Maybe the models whose hair Garren cuts respond with greater cool, but as for me: I threw my arms around him. I walked around in a kind of daze for 20 minutes — smiling at strangers and half-expecting them to applaud as we passed on the street. Then I headed to Forever 21 to buy a bunch of big, cheap earrings to go with my expensive cut.

In the days that followed, I gave my haircut a run for its money — riding in a convertible, sleeping in odd positions, swimming laps and exiting the pool with no time for a blow-dry. Through it all, Garren’s handiwork continued to look as good as it did the day I got up from his chair. The only time it didn’t was when I went to my favorite salon for my first post-cut shampoo and blow-dry. And I learned, in the process, that the one thing not to do with a Garren cut is fuss over it. From what I can determine, the use of my blow-dryer is unnecessary, as is my hairbrush. Sometimes I scrunch my mop of hair in one direction, sometimes another. I may use a little product for volume, but if I don’t, that’s O.K. too. 

My children all weighed in with approval. Even some of the men who’d expressed distaste for any and all short haircuts on women seemed to come around. The one with whom I spend the most time developed a new saying, delivered several times a day: “Have I mentioned lately, I really like your hair?” 

A few days after my return home to California, I announced on Facebook that I’d cut my hair. Within a couple of hours, there were 97 responses, many of them lengthy meditations by women on the significance of a haircut. 
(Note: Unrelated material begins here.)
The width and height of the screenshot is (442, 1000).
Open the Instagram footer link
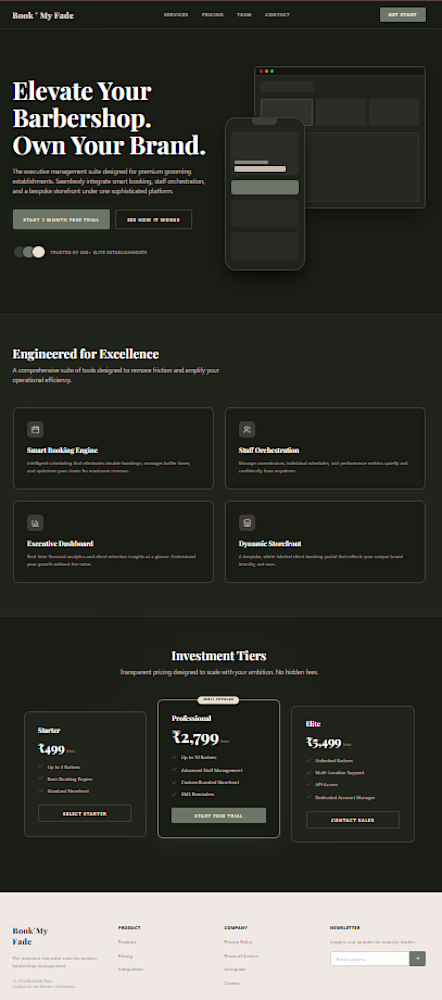(235, 969)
The New York Times Style Magazine One man — unknown to me previously — observed that I must be the most self-obsessed person he’d ever encountered, to give so much thought to a subject as shallow and meaningless as my head of hair. Most shocking of all, for some, was that $800 price tag. 
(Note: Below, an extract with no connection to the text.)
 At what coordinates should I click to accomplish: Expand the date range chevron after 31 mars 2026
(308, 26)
It’s only hair, of course. Still, two weeks later, I observed in myself a marked elevation in energy, optimism, ambition and confidence. Last week, I set about learning to perform a cartwheel and tackled my first soufflĂ©. Three nights ago, I scored six points in a basketball game. Tonight I go line dancing. As for any possible links between sexuality and hair, I will simply say, a good haircut can definitely put a person in the mood for showing it off. 

It is possible, I suggested to my Facebook critic, to care simultaneously about global warming, genetically engineered crops, world hunger, fracking and one’s hair. You can mourn your mother at the cemetery or in the beauty salon. You can mark the last gasps of your 50s by donating your miniskirts to Goodwill and giving yourself a sensible bowl cut, or . . . you can do something a little different.